10th United States Assistant Secretary of State
- In office June 17, 1874 – March 20, 1877
- President: Ulysses S. Grant Rutherford B. Hayes
- Preceded by: J.C. Bancroft Davis
- Succeeded by: Frederick W. Seward

Personal details
- Born: November 17, 1836 Trenton, New Jersey, U.S.
- Died: March 11, 1914 (aged 77) New York City, U.S.
- Party: Republican
- Relations: Samuel L. Gouverneur (uncle) Lambert Cadwalader (grandfather) Gouverneur Cadwalader (nephew)
- Parent(s): Thomas McCall Cadwalader Maria Charlotte Gouverneur
- Education: College of New Jersey (later renamed Princeton University) (BA, MA) Harvard Law School (LLB)

= John Lambert Cadwalader =

American lawyer (1836–1914)

John Lambert Cadwalader (November 11, 1836 – March 11, 1914) was an American lawyer.

==Early life and education==
Cadwalader was born in Trenton, New Jersey, on November 17, 1836. He was the eldest son of General Thomas McCall Cadwalader (1795–1873) and the former Maria Charlotte Gouverneur (1801–1867). His siblings included Emily Cadwalader Rawle (wife of William Henry Rawle), Mary Cadwalader Mitchell (wife of Dr. Silas Weir Mitchell), Richard McCall Cadwalader (husband of Christine Biddle), and Maria Cadwalader Hone b(wife of John Hone).

On his paternal side, his grandfather was Lambert Cadwalader, and his great-grandfather was Thomas Cadwalader. His maternal uncle was Samuel L. Gouverneur. His mother was a niece of Elizabeth (née Kortright) Monroe, the wife of U.S. President James Monroe.

He graduated from the College of New Jersey (later renamed in 1896 Princeton University) in 1856, then obtained an M.A. degree in 1859 from Princeton, and LLB from Harvard Law School in 1860.

==Career==
He served as United States Assistant Secretary of State from 1874 to 1877, serving under Republican Presidents Ulysses S. Grant and Rutherford B. Hayes and Secretaries Hamilton Fish and William M. Evarts.

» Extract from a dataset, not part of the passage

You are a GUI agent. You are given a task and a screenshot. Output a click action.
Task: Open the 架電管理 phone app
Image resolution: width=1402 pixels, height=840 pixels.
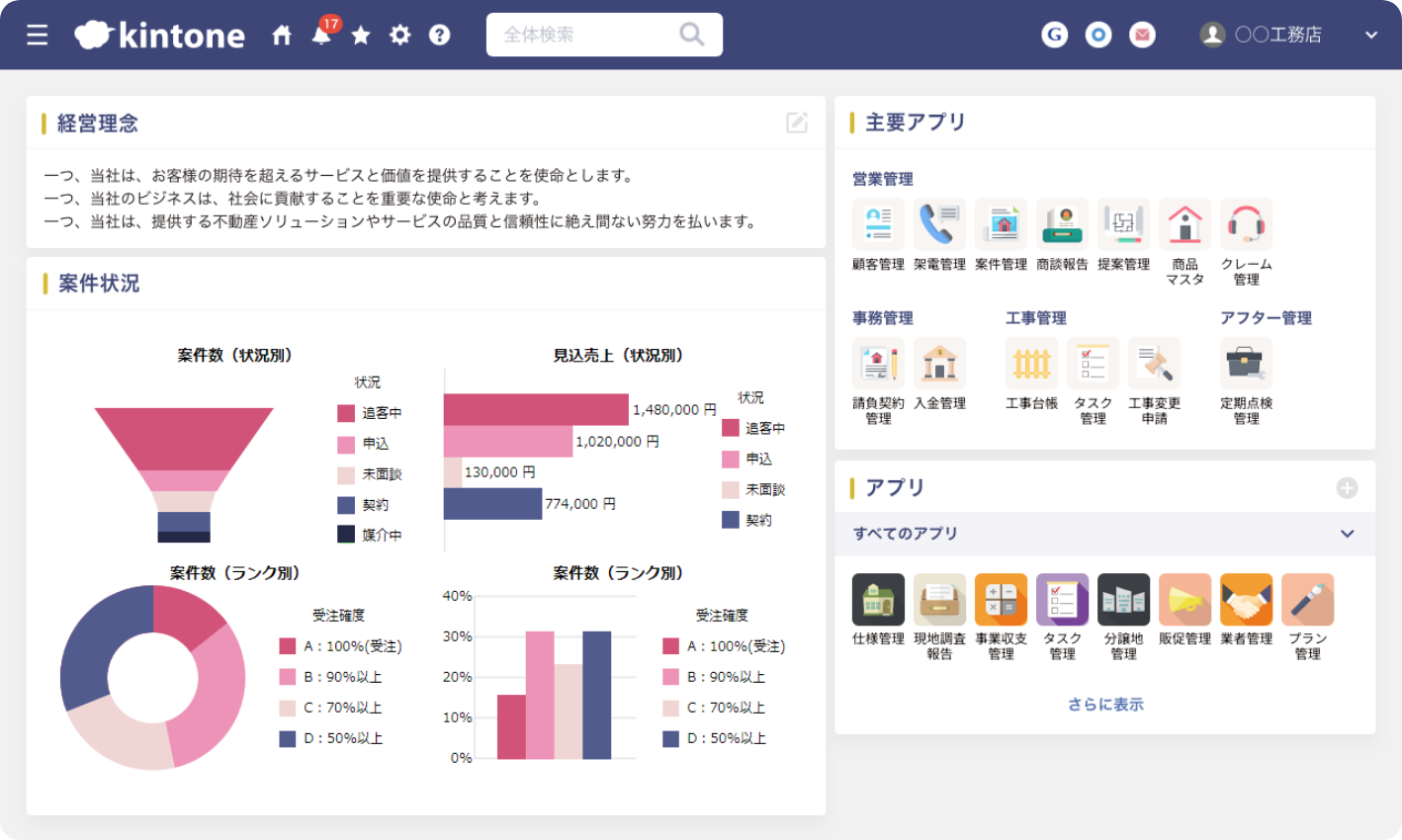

In 1878, he became a name partner of Cadwalader, Wickersham & Taft, the oldest continuously operating law firm in the United States, which still carries his name. In 1905 he became a life member of the American Academy in Rome, where he acted as an adviser during the Academy's incorporation process. From 1906 to 1907, he served as president of the New York City Bar Association.
He was an early trustee of the Carnegie Endowment for International Peace.

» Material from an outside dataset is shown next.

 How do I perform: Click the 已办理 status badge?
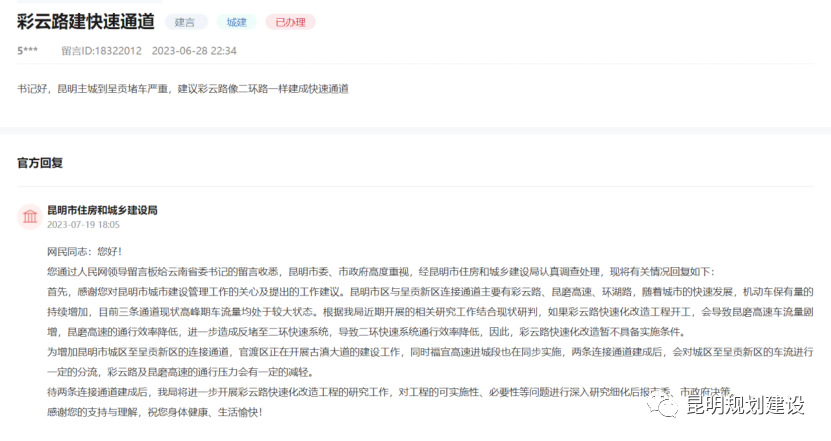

In 1909, he was mentioned as the successor of Whitelaw Reid as the U.S. Ambassador to the United Kingdom under President William Howard Taft, as urged by Taft's Attorney General George W. Wickersham, but Taft "finally decided to retain Mr. Reid."

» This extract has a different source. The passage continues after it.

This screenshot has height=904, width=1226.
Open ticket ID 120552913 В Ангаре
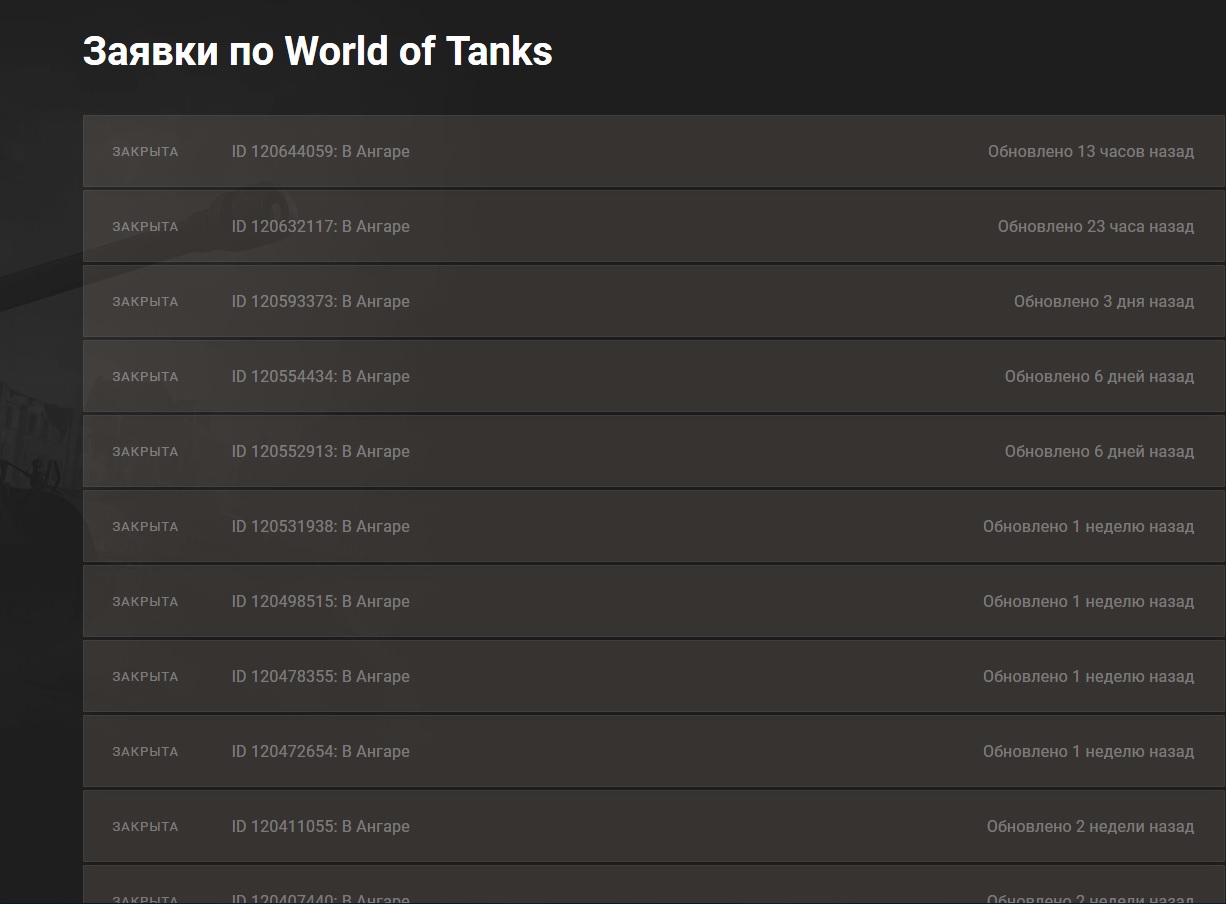pyautogui.click(x=320, y=452)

Cadwalader was at one time president of the New York City Bar Association, but his most prominent connection in the minds of the public was with the New York Public Library, of which he was elected the second president, as the successor of John Bigelow. For many years before his election to this office, he had been a member of the board of trustees and of the executive committee of the library. He probably did more, in the form of personal activities, for the library service of New York City than any other man. He worked out the plans for combining the Astor, Lenox, and Tilden foundations into one great, central library, and was instrumental in the material carrying out of this conception. He also devoted a great deal of thought to the planning out of the building that housed the library.

==Personal life==

Coat of Arms of John Lambert Cadwalader

Cadwalader was a trustee of the Metropolitan Museum of Art, and left the furnishings of his home on East 56th Street to the museum. He was a trustee of the Carnegie Institution from 1903 until he died in 1914. In 1912, he was sketched by John Singer Sargent.

He was on the board of the New York Zoological Society (now Wildlife Conservation Society). He was a member of the Society of the Cincinnati, the Sons of the Revolution, the American Fine Arts Society, and the American Museum of Natural History. His clubs included the Century Association, the Union League Club, Lawyers' Club, Union Club, Metropolitan Club, Knickerbocker Club, University Club, Princeton Club, and New York Yacht Club, all of New York City.

Cadwalader never married. (Note: Although Cadwalader never married, he was said to have been a "fatherly presence" in the life of noted landscape architect Beatrix Farrand, the daughter of his cousin, Mary Cadwalader Rawle Jones and Frederic Rhinelander Jones (brother of novelist Edith Wharton).)

==Death==
On March 11, 1914, Cadwalader died at his home at 3 East 56th Street in Manhattan, at age 77. After a funeral at Grace Church in Manhattan, he was buried at Woodlands Cemetery in Philadelphia.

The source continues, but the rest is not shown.